__Written instruction 1__
Translate this sentence from the article on family violence in Aotearoa into Spanish: "Women and children were deeply valued as guardians of future whakapapa."
__Written instruction 2__
From the article on family violence in Aotearoa, write out word for word the stretch from "In New Zealand" through "offenders and deceased.".

__Text segment__

•••••

Denise Wilson (Ngāti Tahinga), is Professor of Māori Health at AUT. (Photo by Daniel Ido)
Denise Wilson (Ngāti Tahinga), is Professor of Māori Health at AUT. (Photo by Daniel Ido)

SocietyAugust 10, 2017

The vilification of ‘the Māori mother’ in Aotearoa: family violence and victim-blaming

Denise Wilson (Ngāti Tahinga), is Professor of Māori Health at AUT. (Photo by Daniel Ido)
Denise Wilson (Ngāti Tahinga), is Professor of Māori Health at AUT. (Photo by Daniel Ido)

New Zealand’s shameful rates of family violence place us at the bottom of the heap when it comes to intimate partner violence and child abuse in the OECD. Māori are among the greatest offenders and victims alike. Simon Day spoke to Denise Wilson about the history of family violence in this country and her solution to the problem.

In New Zealand 194 people were killed as a result of family violence in the seven years from 2009 to 2015, according to the Family Violence Death Review Committee. Māori were overrepresented among both the offenders and deceased.

Yet family violence was not part of traditional, pre-colonial Māori communities. Women and children were deeply valued as guardians of future whakapapa. The whānau and hapū – including cousins, aunties, uncles and grandparents – played an active nurturing role in the lives of tamariki (the young). But, when colonisation broke down the communal structures of Māori family life, something changed.

•••••

__Data block__
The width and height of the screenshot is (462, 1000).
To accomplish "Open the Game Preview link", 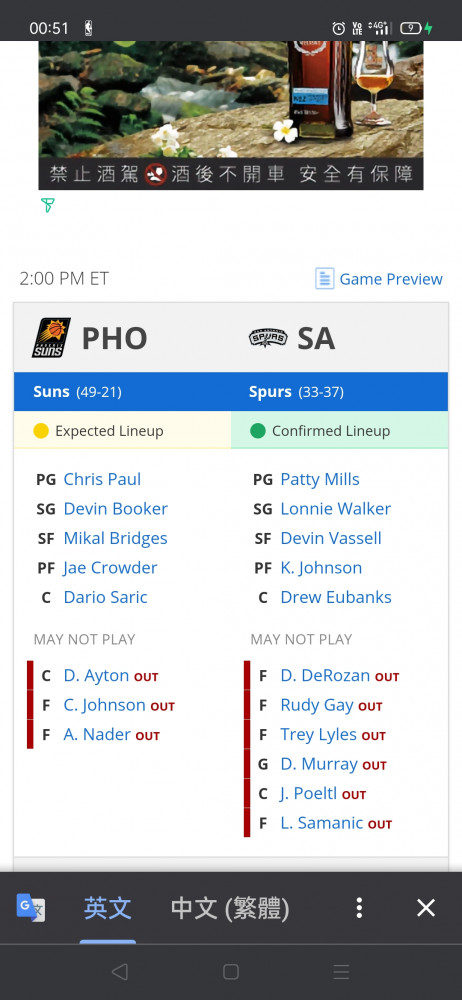I will (391, 279).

•••••

__Correct answer 1__
Las mujeres y los niños eran profundamente valorados como guardianes del whakapapa futuro.

__Correct answer 2__
In New Zealand 194 people were killed as a result of family violence in the seven years from 2009 to 2015, according to the Family Violence Death Review Committee. Māori were overrepresented among both the offenders and deceased.